The Jesuits in Ireland set up their first ever marquee next door to the massively popular GAA sports tent.

School children even took selfies with a life-sized cutout of Pope Francis while queuing to get into the GAA store.

The cross of Venerable John O'Sullivan - likely to be the first Irish Jesuit saint - was also on display. However, the main goal of religious groups at the ploughing was to show their connection to rural life.

Pat Coyle, Director of Irish Jesuit Communications, said it's vital for the order to be present among the people.

"It's important to show that real religion is not something divorced from everyday life and made for a chapel only or a religious festival," she said.

"We've got a lot of batterings, and deservedly so, but there is a lot of really good work being done and it's good to recognise that," she said.

Fr Piaras Jackson - Director of Manresa Jesuit - said being present also helps people affirm their faith.

"I think it encourages people to recognise that it's okay to be religious and to express and explore their faith - even this stand in some way does something like that," he said. Seven other Jesuit organisations were situated in the marquee, including the Jesuits Refugee Centre and the Peter McVerry Trust.

The Jesuit group also revealed they are searching for two farmers - an arable farmer and a dairy farmer - to send to Zambia and the The Philippines as part of new projects to help locals learn farming skills.

"It's for up to a year and they will work with 300 young people who farm with buffalo. All expenses are paid," said Ms Coyle.

Rows away in a big retail tent, the Franciscan friars were handing out information on vocations.

Brother Pat Lynch has represented Vocations Ireland at the Ploughing Championships for the last seven years.

However, it's the first year the Franciscans have set up a stand.

"It's important to be in the market place, among the people, so this year we took out a stand in the retail section next to the whiskey stall," said Brother Lynch.

"They're promoting the spirit of alcohol and we're promoting a different spirit here," he laughed.

Over the years, Brother Lynch said a small number of festival-goers have expressed interest in entering religious life. "It's almost an anonymous place.
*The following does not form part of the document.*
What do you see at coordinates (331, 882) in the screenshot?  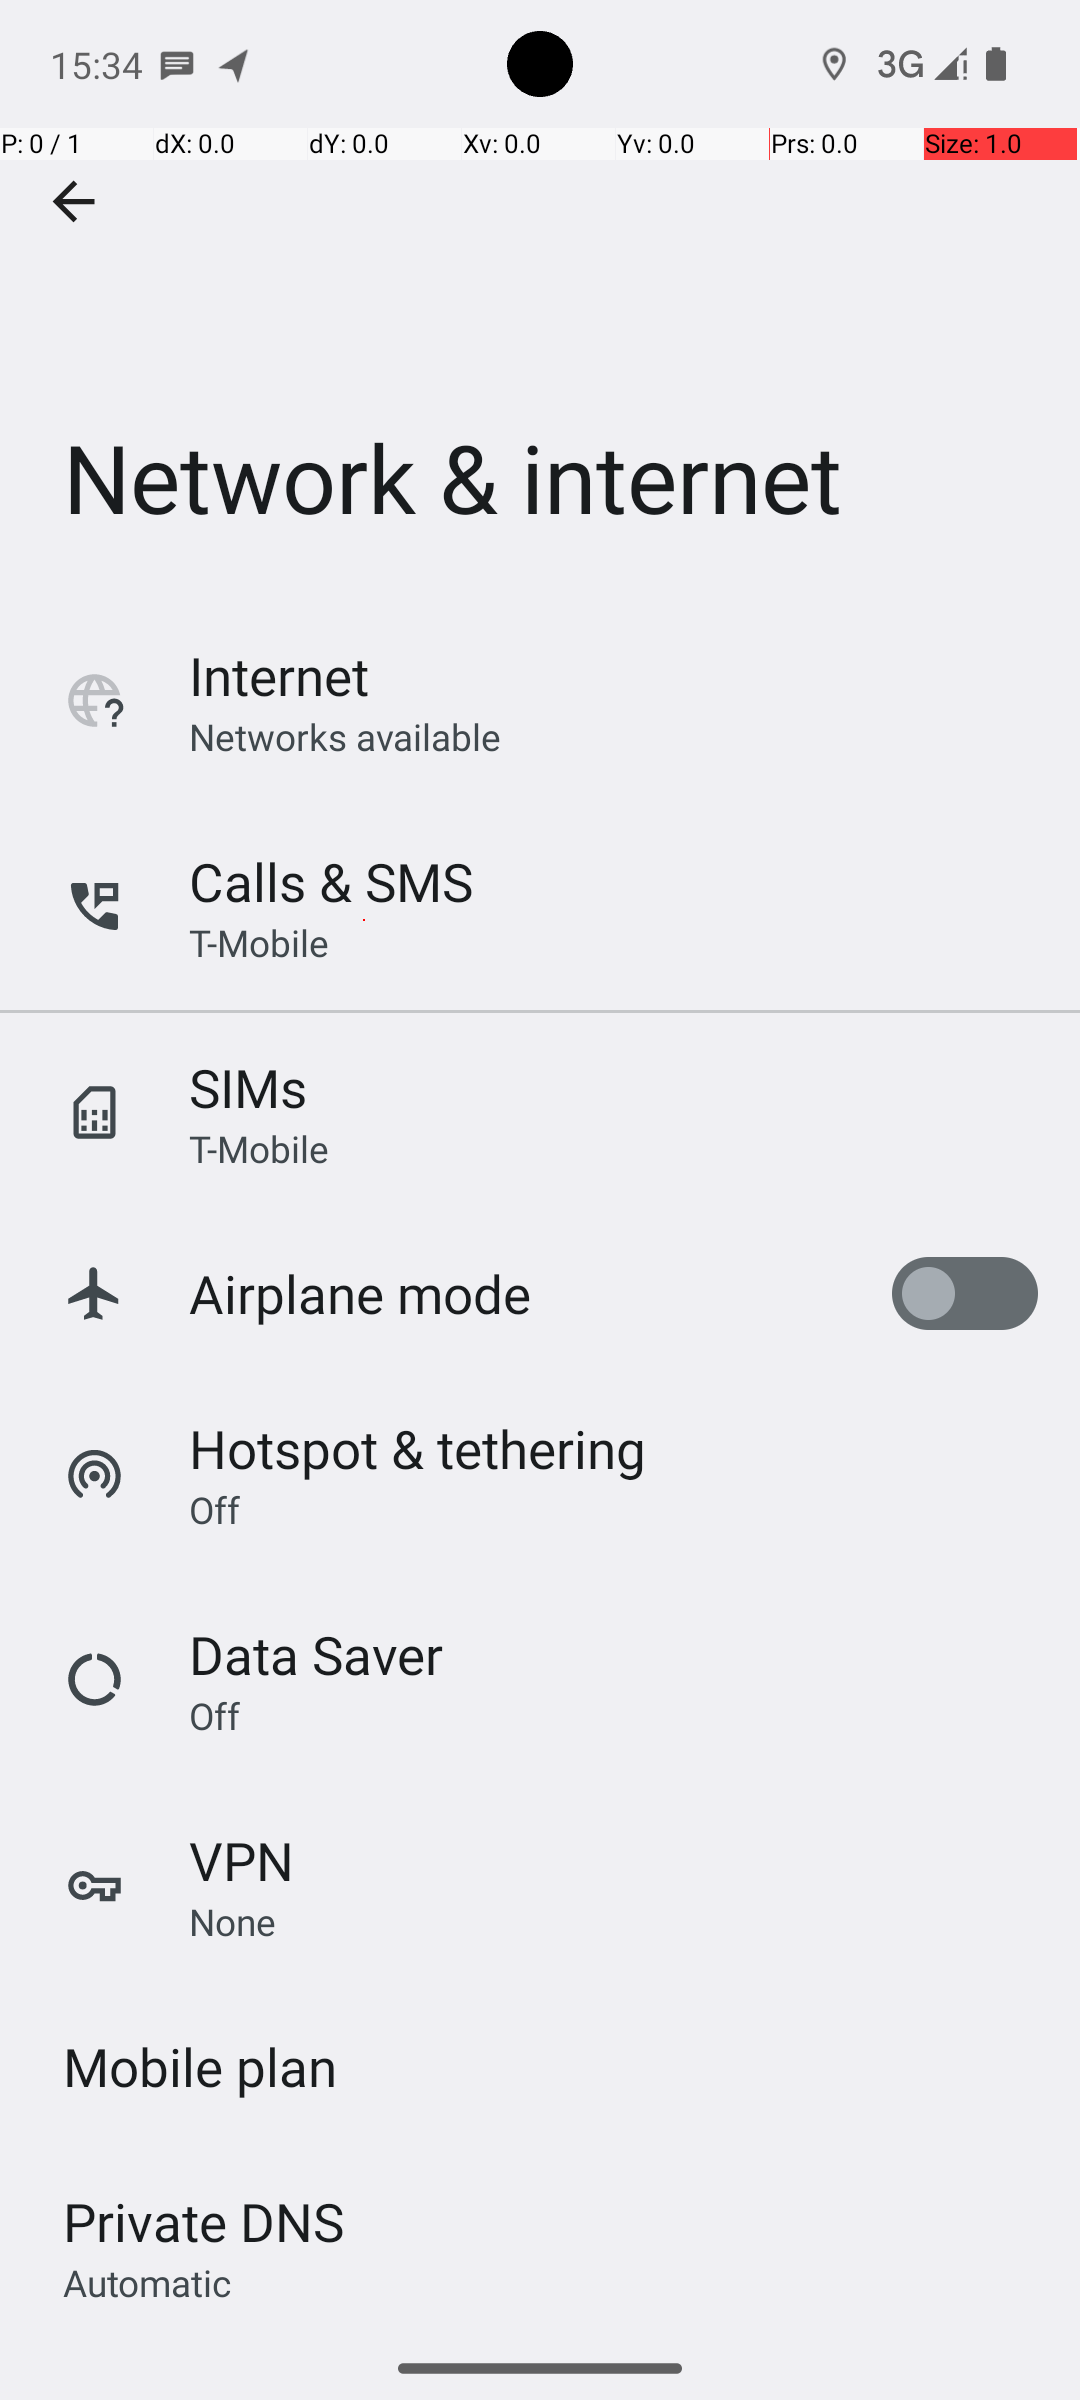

It's non-threatening, not like formally sitting down and writing to an order, or making that phone call. People can come get the information and make up their mind afterwards," he said.

Sr Helen Fennell, from the Franciscan Missionaries of Mary, said people have reacted very positively to their stall.

"Pope Francis wants the world's religious to be so close to their communities that they are like shepherds living with the smell of the sheep, so we are definitely in the right place," she said.